With its concerns and linkages to instances of disparagement and vilification, the “labeling” thesis would be expected to offer a number of observations into this specific criminal conduct. From this viewpoint, divergence is a social concept that arises from a “tagging” procedure or “labeling” by the community as deviant or defective. To the society, the divergent is the one to whom the label has been attached successfully. Tannenbaum (1938), in citing the view of society on the understanding of a deviant, states:
“The process of making the criminal, therefore, is a process of tagging, defining, identifying, segregating, describing, emphasizing, making conscious and self-conscious, it becomes a way of stimulating, emphasizing, and evoking the very traits that are complained.” (19).
In this premise, criminality and divergence are interpreted as a “social process” which an adverse identity is enforced and simulated. Here, the social public as well as the newly crafted “divergent” are identified in relation to the “master status” that is connected with the transgression of the norm. “Social control”- whether official or informal-results in the effect of improving the commitment to being deviant; this is due to the substantive labeling procedure reinforces a divergent self-understanding.
In essence, these records have studied the ways where “socially marginalized” sectors have been forcibly placed in their position. For example, the characteristics that are inherent to sectors such as Jews, African-Americans, Hispanics, and members of the gay community actually fuel their isolation from the mainstream community. One can extend this understanding and aver that the blemish-the “label”-which makes them exposed to sanctioned as well as criminal acts against them.
However, this understanding is even less satisfactory, as this only argues for the “secondary deviance” of the marginalized sectors and not the perpetrators. In addition, bias crime offenders may be subjected to lesser amounts of adverse castigation compared to those that will be inflicted on the victim/s. The criminal tendencies of the perpetrator fueled by hatred of the “other” traditionally generate respect instead of condemnation.
For example, when the “secondary victimization” of homosexuals is backed by a “homophobic” police and law enforcement organization, and when a “supremacist” lynches a Jew. Though “labeling” discusses the ‘power’ factor, it accomplishes this in a pluralist view; it deals society as composed of various sectors. In this light, it neglects to address the complicated constructions of gender, race and class, which is integral to attaining an accurate understanding of hate crime (Perry, 2002, p. 41).
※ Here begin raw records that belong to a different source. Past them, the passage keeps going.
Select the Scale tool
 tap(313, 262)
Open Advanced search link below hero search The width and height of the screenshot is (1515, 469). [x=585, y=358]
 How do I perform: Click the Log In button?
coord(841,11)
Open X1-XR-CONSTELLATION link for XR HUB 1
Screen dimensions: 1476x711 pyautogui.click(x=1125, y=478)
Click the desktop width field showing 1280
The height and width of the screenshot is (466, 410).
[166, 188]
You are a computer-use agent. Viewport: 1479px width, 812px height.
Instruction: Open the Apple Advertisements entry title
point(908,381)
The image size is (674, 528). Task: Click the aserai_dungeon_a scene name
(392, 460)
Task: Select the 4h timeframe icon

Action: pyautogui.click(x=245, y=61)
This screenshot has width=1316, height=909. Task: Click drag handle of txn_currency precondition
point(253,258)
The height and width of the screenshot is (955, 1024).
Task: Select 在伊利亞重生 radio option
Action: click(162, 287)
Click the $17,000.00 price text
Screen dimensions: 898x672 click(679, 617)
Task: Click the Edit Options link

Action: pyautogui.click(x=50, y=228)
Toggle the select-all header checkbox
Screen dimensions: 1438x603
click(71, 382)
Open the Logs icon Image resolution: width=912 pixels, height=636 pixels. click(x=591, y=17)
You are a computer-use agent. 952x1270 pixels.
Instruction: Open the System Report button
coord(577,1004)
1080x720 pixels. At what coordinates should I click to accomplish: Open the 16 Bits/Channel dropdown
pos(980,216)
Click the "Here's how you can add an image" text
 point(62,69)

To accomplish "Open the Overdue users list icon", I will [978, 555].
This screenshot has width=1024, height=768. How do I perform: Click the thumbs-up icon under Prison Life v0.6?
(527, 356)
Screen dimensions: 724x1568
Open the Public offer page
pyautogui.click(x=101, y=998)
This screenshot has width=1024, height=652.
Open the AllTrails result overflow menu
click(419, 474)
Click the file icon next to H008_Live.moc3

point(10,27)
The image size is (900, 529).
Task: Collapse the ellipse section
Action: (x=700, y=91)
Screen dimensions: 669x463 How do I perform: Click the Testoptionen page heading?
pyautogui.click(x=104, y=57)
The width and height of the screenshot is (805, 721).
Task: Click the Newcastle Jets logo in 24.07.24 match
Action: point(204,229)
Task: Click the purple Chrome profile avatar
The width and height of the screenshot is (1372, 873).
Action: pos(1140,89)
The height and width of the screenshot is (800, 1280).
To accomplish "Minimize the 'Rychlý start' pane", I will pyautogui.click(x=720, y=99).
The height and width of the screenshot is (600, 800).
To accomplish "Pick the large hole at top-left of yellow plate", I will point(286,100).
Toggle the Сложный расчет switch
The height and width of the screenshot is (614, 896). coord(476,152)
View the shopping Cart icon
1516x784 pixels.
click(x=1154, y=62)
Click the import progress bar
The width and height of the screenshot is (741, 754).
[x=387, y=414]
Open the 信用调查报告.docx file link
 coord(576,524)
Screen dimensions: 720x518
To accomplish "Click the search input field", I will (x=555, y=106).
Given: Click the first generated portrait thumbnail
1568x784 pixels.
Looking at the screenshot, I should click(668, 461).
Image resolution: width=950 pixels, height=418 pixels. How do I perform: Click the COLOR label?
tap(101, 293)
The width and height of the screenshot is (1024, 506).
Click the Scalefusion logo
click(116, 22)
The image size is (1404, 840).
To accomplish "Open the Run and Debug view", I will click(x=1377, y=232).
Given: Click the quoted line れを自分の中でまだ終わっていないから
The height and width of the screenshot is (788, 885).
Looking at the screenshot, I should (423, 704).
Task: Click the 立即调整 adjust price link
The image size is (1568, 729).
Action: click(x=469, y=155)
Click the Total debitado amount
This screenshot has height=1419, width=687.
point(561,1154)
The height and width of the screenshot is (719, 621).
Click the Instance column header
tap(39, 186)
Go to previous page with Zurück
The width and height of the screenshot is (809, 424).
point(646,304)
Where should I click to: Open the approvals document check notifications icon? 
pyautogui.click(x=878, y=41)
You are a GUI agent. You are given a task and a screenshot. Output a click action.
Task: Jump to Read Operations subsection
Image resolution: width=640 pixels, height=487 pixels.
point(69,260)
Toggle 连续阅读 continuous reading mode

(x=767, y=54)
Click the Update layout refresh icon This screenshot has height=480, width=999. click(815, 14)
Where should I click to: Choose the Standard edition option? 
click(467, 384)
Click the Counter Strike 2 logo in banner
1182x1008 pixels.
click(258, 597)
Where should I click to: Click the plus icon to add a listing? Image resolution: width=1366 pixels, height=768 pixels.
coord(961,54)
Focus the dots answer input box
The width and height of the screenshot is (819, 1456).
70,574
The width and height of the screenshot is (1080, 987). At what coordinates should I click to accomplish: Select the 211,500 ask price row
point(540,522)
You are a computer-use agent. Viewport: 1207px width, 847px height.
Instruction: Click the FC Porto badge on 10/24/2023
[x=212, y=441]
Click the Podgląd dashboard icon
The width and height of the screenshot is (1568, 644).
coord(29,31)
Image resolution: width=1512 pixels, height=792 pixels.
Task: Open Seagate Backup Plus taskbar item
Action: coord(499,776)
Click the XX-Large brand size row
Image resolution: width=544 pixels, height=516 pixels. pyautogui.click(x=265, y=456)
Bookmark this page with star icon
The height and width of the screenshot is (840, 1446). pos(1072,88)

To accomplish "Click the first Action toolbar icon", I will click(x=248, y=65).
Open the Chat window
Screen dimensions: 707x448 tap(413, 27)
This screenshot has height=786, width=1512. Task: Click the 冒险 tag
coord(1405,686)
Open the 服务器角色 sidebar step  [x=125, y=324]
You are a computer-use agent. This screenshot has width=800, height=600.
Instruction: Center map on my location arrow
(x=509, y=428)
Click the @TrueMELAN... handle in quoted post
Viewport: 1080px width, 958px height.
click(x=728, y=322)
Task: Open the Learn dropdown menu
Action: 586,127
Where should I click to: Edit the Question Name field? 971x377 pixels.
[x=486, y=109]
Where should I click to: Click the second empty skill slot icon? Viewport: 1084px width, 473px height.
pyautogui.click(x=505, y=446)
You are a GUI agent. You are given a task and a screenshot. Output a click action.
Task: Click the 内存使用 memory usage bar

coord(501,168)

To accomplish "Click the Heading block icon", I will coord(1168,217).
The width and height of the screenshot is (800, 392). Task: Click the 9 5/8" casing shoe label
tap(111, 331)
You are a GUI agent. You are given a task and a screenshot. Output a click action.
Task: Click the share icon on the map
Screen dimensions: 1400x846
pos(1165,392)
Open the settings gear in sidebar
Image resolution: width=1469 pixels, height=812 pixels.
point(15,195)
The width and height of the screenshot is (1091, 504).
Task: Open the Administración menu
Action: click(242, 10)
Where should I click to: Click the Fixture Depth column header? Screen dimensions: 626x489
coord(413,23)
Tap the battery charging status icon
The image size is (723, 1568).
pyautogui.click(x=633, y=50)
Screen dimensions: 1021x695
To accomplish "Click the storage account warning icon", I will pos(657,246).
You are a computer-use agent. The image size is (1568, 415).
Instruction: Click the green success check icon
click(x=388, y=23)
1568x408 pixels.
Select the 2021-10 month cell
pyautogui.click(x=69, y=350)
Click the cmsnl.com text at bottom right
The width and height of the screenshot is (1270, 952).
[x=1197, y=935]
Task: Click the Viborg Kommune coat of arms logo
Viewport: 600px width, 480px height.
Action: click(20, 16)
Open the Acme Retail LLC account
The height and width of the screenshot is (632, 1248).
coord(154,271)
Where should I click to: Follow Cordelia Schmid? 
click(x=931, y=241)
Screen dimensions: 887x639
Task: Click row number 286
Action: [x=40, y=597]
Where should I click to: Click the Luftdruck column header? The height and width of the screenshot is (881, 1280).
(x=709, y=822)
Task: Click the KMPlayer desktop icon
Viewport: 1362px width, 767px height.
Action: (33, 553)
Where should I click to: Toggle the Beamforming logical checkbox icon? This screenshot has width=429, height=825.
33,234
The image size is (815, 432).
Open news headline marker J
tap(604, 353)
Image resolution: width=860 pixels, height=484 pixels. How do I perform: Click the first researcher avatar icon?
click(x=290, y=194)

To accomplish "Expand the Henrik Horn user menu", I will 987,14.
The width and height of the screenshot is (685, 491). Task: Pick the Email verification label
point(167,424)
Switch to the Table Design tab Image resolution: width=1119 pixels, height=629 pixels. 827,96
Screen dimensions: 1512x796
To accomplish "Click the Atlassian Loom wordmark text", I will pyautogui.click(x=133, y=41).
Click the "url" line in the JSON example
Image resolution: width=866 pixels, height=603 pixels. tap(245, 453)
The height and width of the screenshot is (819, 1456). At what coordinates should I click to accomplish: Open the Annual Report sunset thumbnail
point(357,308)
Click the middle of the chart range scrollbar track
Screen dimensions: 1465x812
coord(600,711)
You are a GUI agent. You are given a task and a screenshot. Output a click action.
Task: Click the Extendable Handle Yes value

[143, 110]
One of the most heinous bias crimes ever seen was the killing of Matthew Shepard. On the 7th of October 1998, two individuals Aaron McKinney and Russell Henderson, kidnapped Matt and then took him to an isolated area in Laramie, Wyoming. Matt was a student at the University of Wyoming in Laramie where he took courses in foreign relations, languages, and political science. Upon reaching the scene, the two tied Matt to a split-rail fence.
After securing Shepard to the fence, the two proceeded to viciously pummel their victim with a pistol’s stock. The two conducted a savage beating on Matt all through the night, and then after satisfying their bestial inclinations, left Matt to die still tied to the fence. After 18 hours, the beaten body of Matt was found by a cyclist who thought Shepard’s course to be a scarecrow.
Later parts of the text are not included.